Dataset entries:
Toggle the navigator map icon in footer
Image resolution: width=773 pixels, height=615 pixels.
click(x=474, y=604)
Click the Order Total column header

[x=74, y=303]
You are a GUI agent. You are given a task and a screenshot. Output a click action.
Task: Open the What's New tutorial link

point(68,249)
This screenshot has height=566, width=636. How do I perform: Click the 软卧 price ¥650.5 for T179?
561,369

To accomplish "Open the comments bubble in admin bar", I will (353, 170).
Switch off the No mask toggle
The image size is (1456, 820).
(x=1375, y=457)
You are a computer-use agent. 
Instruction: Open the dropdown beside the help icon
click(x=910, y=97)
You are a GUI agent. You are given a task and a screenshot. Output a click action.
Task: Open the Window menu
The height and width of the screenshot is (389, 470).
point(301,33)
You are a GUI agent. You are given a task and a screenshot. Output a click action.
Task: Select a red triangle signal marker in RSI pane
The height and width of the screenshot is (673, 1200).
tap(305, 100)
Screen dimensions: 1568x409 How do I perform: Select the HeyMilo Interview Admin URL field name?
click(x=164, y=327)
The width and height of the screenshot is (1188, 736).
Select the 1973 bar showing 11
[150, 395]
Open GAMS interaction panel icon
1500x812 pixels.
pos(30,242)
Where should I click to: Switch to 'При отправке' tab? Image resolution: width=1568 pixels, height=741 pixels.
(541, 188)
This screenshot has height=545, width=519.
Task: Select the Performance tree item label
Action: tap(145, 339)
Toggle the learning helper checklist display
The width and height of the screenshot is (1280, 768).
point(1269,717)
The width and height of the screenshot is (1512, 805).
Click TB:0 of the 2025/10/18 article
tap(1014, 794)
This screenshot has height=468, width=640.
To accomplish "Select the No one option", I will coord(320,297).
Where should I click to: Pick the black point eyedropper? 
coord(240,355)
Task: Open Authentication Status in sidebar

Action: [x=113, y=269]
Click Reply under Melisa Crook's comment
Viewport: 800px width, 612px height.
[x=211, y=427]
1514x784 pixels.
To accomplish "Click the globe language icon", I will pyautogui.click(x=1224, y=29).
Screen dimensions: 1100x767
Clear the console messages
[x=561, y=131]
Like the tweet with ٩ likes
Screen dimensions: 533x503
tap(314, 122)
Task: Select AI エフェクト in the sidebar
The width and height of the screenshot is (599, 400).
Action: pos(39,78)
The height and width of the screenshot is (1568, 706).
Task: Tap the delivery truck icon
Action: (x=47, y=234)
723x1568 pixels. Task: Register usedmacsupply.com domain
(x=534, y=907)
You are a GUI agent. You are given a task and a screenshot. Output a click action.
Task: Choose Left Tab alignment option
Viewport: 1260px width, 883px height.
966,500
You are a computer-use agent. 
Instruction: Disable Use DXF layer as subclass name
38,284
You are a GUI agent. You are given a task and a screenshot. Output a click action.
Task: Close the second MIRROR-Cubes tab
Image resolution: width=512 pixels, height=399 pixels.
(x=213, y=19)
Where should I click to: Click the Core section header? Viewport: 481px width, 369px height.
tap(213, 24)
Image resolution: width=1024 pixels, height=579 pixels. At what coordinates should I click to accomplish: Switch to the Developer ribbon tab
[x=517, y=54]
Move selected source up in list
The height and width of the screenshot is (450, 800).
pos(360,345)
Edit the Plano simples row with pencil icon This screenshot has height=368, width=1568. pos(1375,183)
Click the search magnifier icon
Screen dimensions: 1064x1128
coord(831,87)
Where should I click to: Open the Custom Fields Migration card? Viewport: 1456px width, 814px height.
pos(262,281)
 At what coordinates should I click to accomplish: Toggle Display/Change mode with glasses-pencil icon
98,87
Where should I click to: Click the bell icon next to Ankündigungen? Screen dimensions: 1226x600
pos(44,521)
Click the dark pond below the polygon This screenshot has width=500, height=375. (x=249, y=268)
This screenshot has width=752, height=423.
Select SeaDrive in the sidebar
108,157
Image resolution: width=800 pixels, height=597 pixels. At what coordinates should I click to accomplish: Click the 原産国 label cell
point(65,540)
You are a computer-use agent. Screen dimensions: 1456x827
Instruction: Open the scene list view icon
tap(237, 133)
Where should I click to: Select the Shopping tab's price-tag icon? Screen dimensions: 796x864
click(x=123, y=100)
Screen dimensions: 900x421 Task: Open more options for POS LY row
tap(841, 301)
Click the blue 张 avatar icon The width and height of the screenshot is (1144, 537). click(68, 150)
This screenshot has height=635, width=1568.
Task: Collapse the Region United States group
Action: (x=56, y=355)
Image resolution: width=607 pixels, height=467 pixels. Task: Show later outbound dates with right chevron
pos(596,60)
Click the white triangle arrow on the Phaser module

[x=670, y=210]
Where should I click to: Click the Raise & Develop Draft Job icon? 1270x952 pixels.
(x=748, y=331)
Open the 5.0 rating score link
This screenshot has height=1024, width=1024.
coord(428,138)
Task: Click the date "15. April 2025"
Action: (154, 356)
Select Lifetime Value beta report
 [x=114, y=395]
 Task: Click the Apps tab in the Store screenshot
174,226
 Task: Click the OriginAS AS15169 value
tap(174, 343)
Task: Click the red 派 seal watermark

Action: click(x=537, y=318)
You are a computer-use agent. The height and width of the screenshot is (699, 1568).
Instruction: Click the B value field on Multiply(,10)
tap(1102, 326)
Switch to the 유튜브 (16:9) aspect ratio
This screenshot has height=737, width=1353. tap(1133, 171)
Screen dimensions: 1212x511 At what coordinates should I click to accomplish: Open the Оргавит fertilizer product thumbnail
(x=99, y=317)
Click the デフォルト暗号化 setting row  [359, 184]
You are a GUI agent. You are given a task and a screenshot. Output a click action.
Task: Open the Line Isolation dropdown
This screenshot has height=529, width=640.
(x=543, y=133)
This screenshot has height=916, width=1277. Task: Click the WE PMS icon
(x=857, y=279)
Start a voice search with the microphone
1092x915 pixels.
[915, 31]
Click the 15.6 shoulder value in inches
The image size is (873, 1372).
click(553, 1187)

▶ _WHAT IS EXPECTED_: What is the number of lines above that contain the string "will"? Answer with that number only.

▶ _WRITTEN SOLUTION_: 3